Intramyocardial gene therapy
Direct intramyocardial administration of genes encoding for or capable of stimulating production of angiogenic cytokines may provide an alternative revascularisation strategy for people with refractory angina. Preclinical studies in myocardial ischaemia have provided evidence of significant improvement in collateral perfusion following intramuscular administration of naked DNA encoding for vascular endothelial growth factor (VEGF). This therapy has been associated with a dramatic reduction in angina frequency, 70% of patients being free of angina at 6 months. Results from a phase II trial suggest that VEGF gene transfer is safe and might produce an anti-ischaemic effect in cases of chronic, stable myocardial ischaemia.12

Enhanced external counterpulsation
Recently evidence has been published demonstrating a significant decrease in angina and an improved quality of life after enhanced external counterpulsation (EECP), with benefits still evident at 2 years in cases of severe left ventricular dysfunction and refractory angina. Like the intra-aortic balloon pump, this non-invasive technique augments diastolic blood flow and coronary blood flow by the serial inflation of three sets of cuffs which wrap around the calves, thighs and buttocks. Inflation and deflation are timed to the patient's ECG. The haemodynamic effect is to decrease afterload and hence myocardial oxygen demand and to increase venous return and cardiac output.13

Partial fatty acid oxidation inhibition
The partial fatty acid oxidation (pFOX) inhibitor ranolazine has been suggested as a novel treatment for refractory angina, and was given FDA approval in January 2006. It is thought to exert its effect by altering cardiac metabolism, and is anti-anginal and anti-ischaemic.14

Conclusions
The above therapies should be seen as complementary to standard medical and interventional techniques in the treatment of chronic angina. They should not be seen as therapies of last resort, and may be indicated earlier in the therapeutic pathway when problems exist with compliance or unwanted effects of standard treatments. The treatment of the person with chronic stable angina should be directed towards improvement of quality of life as well as prevention of ischaemic events. In some respects it represents a long-term palliation of distressing and limiting symptoms.

§ Your tasks
1: Copy the conclusions of the angina passage from "Conclusions" to "and limiting symptoms.", swapping "therapies" for "treatments".
2: Answer these questions from the angina passage:
(a) What share of patients were free of angina at 6 months with the VEGF gene therapy?
(b) Which three parts of the body do the cuffs in enhanced external counterpulsation wrap around?
(c) When did ranolazine receive FDA approval?
3: Translate this sentence from the angina passage into Spanish: "Inflation and deflation are timed to the patient's ECG."
The rows play no part in any of this.

§ Extracted information
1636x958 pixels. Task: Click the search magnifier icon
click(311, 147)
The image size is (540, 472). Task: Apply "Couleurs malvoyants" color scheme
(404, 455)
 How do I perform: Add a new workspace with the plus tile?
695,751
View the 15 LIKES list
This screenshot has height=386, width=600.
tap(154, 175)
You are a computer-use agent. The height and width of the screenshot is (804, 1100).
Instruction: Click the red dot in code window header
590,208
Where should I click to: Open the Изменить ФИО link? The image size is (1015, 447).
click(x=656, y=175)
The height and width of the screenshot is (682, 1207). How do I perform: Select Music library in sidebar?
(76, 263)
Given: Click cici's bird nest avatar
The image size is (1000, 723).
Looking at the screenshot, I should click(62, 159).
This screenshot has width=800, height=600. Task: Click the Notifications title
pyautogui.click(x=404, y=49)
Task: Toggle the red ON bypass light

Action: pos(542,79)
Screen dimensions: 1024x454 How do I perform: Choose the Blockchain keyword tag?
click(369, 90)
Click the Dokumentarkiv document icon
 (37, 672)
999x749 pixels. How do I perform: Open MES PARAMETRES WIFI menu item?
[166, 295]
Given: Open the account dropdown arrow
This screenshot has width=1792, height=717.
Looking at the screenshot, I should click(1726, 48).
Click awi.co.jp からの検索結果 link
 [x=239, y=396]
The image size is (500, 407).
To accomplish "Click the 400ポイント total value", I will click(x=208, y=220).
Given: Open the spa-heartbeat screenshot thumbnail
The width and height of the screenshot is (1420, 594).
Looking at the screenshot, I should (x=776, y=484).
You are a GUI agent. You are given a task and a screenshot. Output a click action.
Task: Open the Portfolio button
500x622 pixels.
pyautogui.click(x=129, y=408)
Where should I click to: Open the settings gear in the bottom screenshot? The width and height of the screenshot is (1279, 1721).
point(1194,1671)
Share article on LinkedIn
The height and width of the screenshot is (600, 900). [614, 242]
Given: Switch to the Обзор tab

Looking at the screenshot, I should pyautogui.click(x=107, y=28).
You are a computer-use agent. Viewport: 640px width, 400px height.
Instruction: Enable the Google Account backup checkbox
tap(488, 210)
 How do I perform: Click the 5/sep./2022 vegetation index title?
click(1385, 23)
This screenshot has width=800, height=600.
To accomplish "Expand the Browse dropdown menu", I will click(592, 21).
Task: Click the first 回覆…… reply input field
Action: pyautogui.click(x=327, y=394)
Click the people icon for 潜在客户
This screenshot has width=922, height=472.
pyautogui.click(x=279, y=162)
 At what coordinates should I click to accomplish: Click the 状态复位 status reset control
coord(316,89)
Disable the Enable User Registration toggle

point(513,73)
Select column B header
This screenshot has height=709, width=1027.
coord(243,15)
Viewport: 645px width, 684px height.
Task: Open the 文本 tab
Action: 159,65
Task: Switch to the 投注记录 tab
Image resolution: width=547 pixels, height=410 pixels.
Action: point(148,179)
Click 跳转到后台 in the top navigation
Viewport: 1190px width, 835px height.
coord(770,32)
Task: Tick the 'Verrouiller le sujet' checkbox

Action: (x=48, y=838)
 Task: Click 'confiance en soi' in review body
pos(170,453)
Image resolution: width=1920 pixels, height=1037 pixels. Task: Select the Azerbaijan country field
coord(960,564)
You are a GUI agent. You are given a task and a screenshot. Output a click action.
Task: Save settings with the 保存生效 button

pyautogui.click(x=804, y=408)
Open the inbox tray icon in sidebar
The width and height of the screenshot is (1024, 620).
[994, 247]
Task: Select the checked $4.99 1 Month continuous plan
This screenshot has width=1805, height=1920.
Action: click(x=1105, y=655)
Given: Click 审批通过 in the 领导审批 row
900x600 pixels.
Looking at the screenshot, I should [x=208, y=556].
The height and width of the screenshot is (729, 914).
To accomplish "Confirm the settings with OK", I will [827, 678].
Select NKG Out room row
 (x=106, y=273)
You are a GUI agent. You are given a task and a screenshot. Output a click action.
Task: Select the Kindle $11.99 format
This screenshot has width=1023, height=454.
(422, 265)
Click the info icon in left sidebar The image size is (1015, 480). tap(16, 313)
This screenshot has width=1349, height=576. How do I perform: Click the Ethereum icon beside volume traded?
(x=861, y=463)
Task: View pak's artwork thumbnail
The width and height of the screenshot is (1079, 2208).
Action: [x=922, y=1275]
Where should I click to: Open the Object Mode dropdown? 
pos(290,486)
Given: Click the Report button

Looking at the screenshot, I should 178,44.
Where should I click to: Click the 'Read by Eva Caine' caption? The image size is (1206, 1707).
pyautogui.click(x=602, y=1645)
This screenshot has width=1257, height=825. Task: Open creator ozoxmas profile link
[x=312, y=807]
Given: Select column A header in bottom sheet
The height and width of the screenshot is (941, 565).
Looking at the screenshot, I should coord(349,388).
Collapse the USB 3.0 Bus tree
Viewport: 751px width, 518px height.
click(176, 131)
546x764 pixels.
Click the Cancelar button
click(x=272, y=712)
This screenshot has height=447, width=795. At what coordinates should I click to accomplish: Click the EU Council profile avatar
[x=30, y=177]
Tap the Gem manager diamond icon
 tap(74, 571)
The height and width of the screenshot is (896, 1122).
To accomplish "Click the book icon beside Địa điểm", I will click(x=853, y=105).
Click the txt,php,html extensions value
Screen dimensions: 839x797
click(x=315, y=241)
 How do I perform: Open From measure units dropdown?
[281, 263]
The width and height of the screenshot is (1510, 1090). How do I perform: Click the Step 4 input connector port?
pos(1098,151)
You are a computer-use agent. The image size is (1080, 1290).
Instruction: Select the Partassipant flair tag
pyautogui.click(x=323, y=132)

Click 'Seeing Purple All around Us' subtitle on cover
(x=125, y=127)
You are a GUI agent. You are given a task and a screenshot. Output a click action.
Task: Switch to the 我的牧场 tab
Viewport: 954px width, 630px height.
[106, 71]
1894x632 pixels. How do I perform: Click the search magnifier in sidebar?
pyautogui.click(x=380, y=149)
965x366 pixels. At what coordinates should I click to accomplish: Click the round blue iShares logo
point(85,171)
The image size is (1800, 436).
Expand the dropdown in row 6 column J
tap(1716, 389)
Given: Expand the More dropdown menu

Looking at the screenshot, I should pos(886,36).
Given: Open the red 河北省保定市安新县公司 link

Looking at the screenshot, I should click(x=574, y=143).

§ Outputs by task
1:
Conclusions
The above treatments should be seen as complementary to standard medical and interventional techniques in the treatment of chronic angina. They should not be seen as treatments of last resort, and may be indicated earlier in the therapeutic pathway when problems exist with compliance or unwanted effects of standard treatments. The treatment of the person with chronic stable angina should be directed towards improvement of quality of life as well as prevention of ischaemic events. In some respects it represents a long-term palliation of distressing and limiting symptoms.

2:
(a) 70%
(b) The calves, thighs and buttocks
(c) January 2006

3: El inflado y el desinflado se sincronizan con el ECG del paciente.